I think this is the reason police are often so successful at getting people to talk to them. In everyday society, if someone asks you a question and you reply “no comment”, it’s weird and you look guilty as hell. You need to give a good answer to avoid looking guilty. But in a police scenario, it doesn’t really matter if the police think you’re guilty or not - it’s whether the prosecutor and ultimately the court think you are based on the objective evidence. And in any case the police are so familiar with being lied to (probably quite convincingly at times) by suspects that they’re not really going to be listening to you anyway - they’ve probably already made up their minds about whether they think you’re guilty or not before you open your mouth. From the suspect’s perspective, there’s no real benefit whatsoever in talking to the police before talking to a lawyer.

It appears I’m the only one that read the OP as wanting to know the specific nuts and bolts of obtaining a lawyer once it appears you are being held or questioned.

I, for example, do not have a lawyer. So, issues of whether or not it’s cool to talk to the police aside, if I invoke my right to a lawyer - am I allowed to search for one? I do not think one would just magically appear. Am I allowed to look through the phone book to find one with an aesthetically pleasing ad? May I call several law offices until I’m pleased with the sound of my soon-to-be lawyer’s voice over the phone? Or am I in some sort of a crunch, where if I don’t have my own personal lawyer on retainer I have to call a public defender, simply because I know they are available?

I do not think this thread was intended to be another “When should I / When do I have to talk to the police?”

Two questions

  1. If I ask for a lawyer the interrogation is supposed to end right? Suppose they keep questioning me while waiting for the lawyer? I’m stupid and answer. Is anything admissable?

  2. I believe it is a custodial interrogation because I never ask, “May I go?” but it really isn’t. I ask for an attorney. What will the cops do?

  1. No, if they don’t lie about what happened (“He never asked for a lawyer.”) then what you say to additional questions is inadmissible. However, some cases hold that after the passage of time, if they do nothing to prompt you, and you blurt out something incriminating, they can use it.

  2. If you invoke your right to an attorney, most cops will stop questioning you, since they are aware they can’t use what you say. They don’t have to read you your rights if you’re not in custody, but you have the same ability to invoke your right to an attorney.

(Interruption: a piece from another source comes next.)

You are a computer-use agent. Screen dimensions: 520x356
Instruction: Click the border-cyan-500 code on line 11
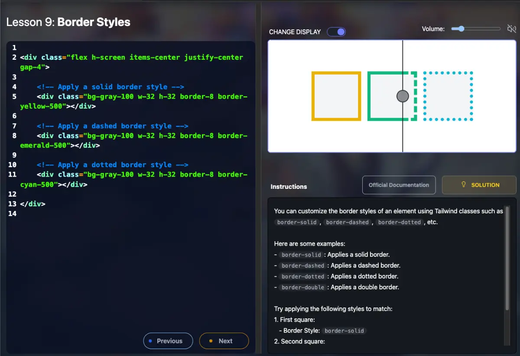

I think it varies from jail to jail. But in principle, you can call around and try to find a lawyer to come to jail and meet with you. I’ve received such calls from time to time. (“collect call from the jail, line 2”) What is more common (where I practiced) is that you’ll use the services of a public defender to get you through your initial appearance and then either get out and find a lawyer or don’t get out and try to find someone to come visit you. Often, your loved ones on the “outside” are doing the leg work to get you a lawyer.

“You need to unequivocally (and even repeatedly) ask to speak to a lawyer”

maybe in some jurisdictions but New jersey law on this generally is "A request for an attorney within the context of Miranda rights need not be “articulate, clear, or explicit . . . any indication of a desire for counsel, however ambiguous, will trigger entitlement to counsel.” 288 NJ Super 139, 150 (App. Div 1996)

As to " and then you need to shut up until he or she arrives. Failing to do either has been found to be giving your implicit consent to continue to be questioned by police. "

AFAIK, once desire for counsel has been shown, the police have an adffirmative duty to cease questioning you without explicit waiver of miranda right. Responses to questions after attorney has been requested may be suppressed.